O mundo Oriental, manteve-se constante em suas bases tradicionais; configuram o valor da existência, da vida e da morte alinhados à imensa gama de explanações e significados em sua riqueza mítica própria; Hinduísmo, Vedanta, Budismo, Tao e Zen. Não podemos esquecer de outras culturas com suas riquezas milenares; Afro, Andinas e Indígenas, que se mantêm vivas, atuantes _ ritos de passagem, de vida e morte; mitos, iconografias, cânticos, textos.
A linguagem da Astrologia, com forte influência greco-romana, é repleta de rica simbologia sobre o sentido da morte-vida-renovação-reestruturação da vida, quando se refere ao Signo de Escorpião, os Planetas Marte e Plutão/Hades e a 8ª Casa Zodiacal, em síntese.
O arcano maior do Tarô, a carta 13, a Morte _ tem como referência reflexões sobre a potência das forças vitais, questão da imortalidade por transformação, o renascimento. Mudanças profundas e radicais de passagem _ iniciação.
Na Alquimia, processo do Opus Alquímico, a grande transformação, o iniciado passa por fases _ morte e renascimento _ mergulho em recipiente fechado de purgação. Privado de qualquer contato com o mundo externo (como, agora, estamos todos, distanciado em nossas casas). O processo alquímico remete, em sua essência, à renovação pessoal pela passagem do estado de Nigredo, ao Albedo e por fim ao Rubedo _ conclusão do Opus _ renascimento para níveis mais elevados, união de forças opostas. Estados mais depurados de consciência, de vida em seu todo.
Termino esta minha reflexão com o significado da crucificação, que no cristianismo tem Jesus Cristo, o peregrino de Nazaré, no centro da Vida, ao afirmar que a Vida vence a morte para a eternidade. A tradição oral, transcritas nos evangelhos, nos legou que o Anjo se dirigiu para Madalena: “Surrexit, non est hic!” ressuscitou, não está aqui. Apreendo que disse para mim mesma.
Estamos na transição, ritual de passagem, fins de uma civilização _ Era de Peixes para Era de Aquarius, reencontro da humanidade inteira _ para Nova Civilização?! Desejo, minha Esperança.

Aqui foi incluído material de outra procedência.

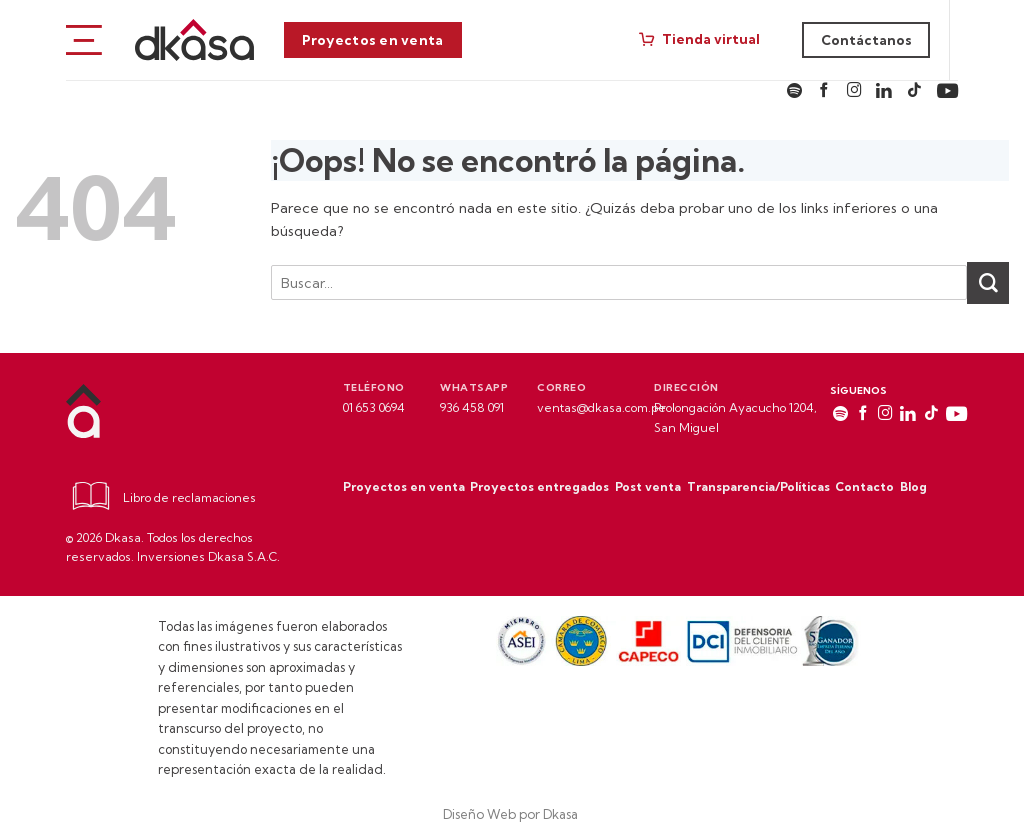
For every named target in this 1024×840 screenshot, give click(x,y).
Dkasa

Martha Pires Ferreira _ junho/julho, 2020

Pintura -Axel Ender
(1853-1920)

2 comentários:

Eleonora Cruz Santos disse...

Profunda reflexão...maravilhosa! Lendo, fiquei pensando, me meu imaginário, o quanto precisamos trocar e aprender com os mais velhos, quanto sabedoria há na construção da vida, na história. É o saber que nos nutre e pode nos fazer seres melhores. Hoje Mujica escreveu no El País, "hoje, se eu pudesse acreditar em Deus, diria que a pandemia é uma advertência aos sapiens".

Martha Pires Ferreira disse...

Eleonora, querida, tudo o que estamos vivendo é sem dúvida uma profunda advertência da Mãe Natureza _ expressão de D's _ recado aos humanos. Vou ler o sábio Mujica, agradeço referência.